Green Girl in Wisconsin said...

Just awesome--I never knew about chord progression, but I adore this particular piece and the interpretation of the little stick man was great.

Anonymous said...

Love it. As a guitar player my mind is full of these symbols all the time. From a bluegrass tune to Mozart now I will have some little stick figures to sing along!! Your blog is amazingly beautiful with all your photos!
Love Hazel

Julia said...

GG - the interpretation was so cute, and right on. I have to admit that at the end (before I saw the little guy) I had my hands outstretched just the way he did on the last chord.

Hazel - thanks for stopping by! After watching the video, I really wanted to make my own set of slides to music. It's quite fun to imagine.

Lorenzo da Ponte said...

This won't be a very Christmassy comment (if you want that click on the CHRISTMAS ORATORIO link on Tone Deaf for the best-recorded introductory drumming ever) but I am stirred by your touching belief in my intellect and have decided to take heed of all this stuff about chords and do a piece about the principles of jazz improvisation (preferably in 300 words). This lurch into the unknown is based solely on the discovery that triads are involved and I do, in fact, know what a triad is - have played them as exercises on the trumpet. When finished this masterpiece of compression will be submitted to you for your techno-approval. But don't hold your breath. Spring would be quite an early deadline.
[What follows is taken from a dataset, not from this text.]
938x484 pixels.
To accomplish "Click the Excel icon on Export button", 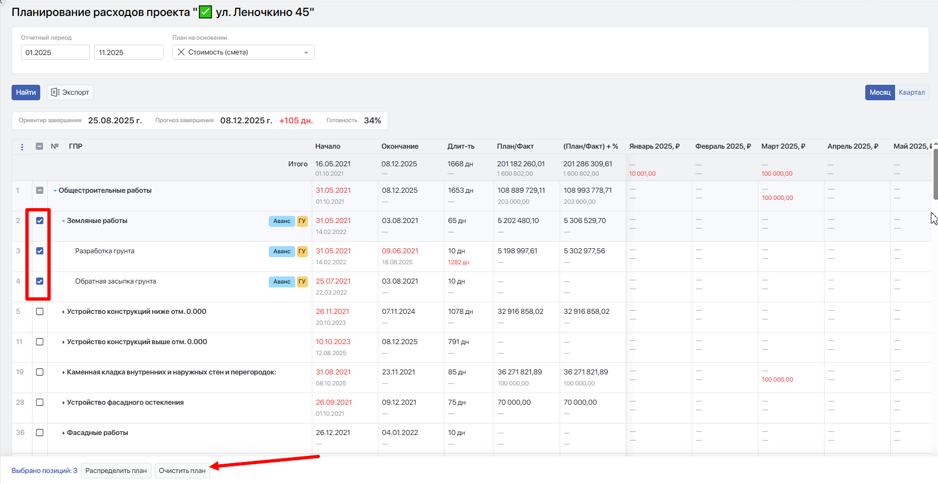I will tap(55, 93).
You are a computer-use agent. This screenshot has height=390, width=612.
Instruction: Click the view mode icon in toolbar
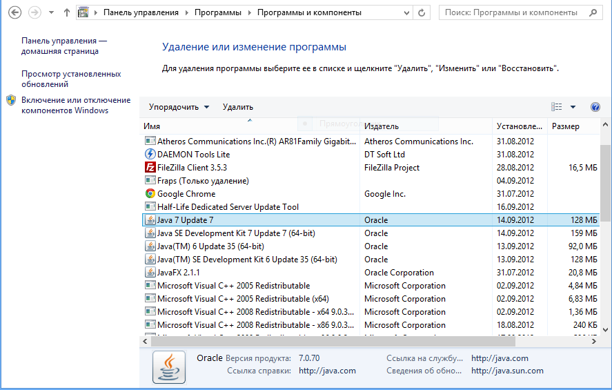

In the meantime my secular (but nevertheless heartfelt) wishes to you and yours, all of sudden brought closer to me through the sad recent scenes from Prague on the TV newsreels. Not many poets/playwrights get that kind of attendance at their funerals. Velky muz - sorry about the missing accents.

Lucy said...

How clever you are, the viol de gamba is particularly impressive!

Have a wonderful Christmas, all of you.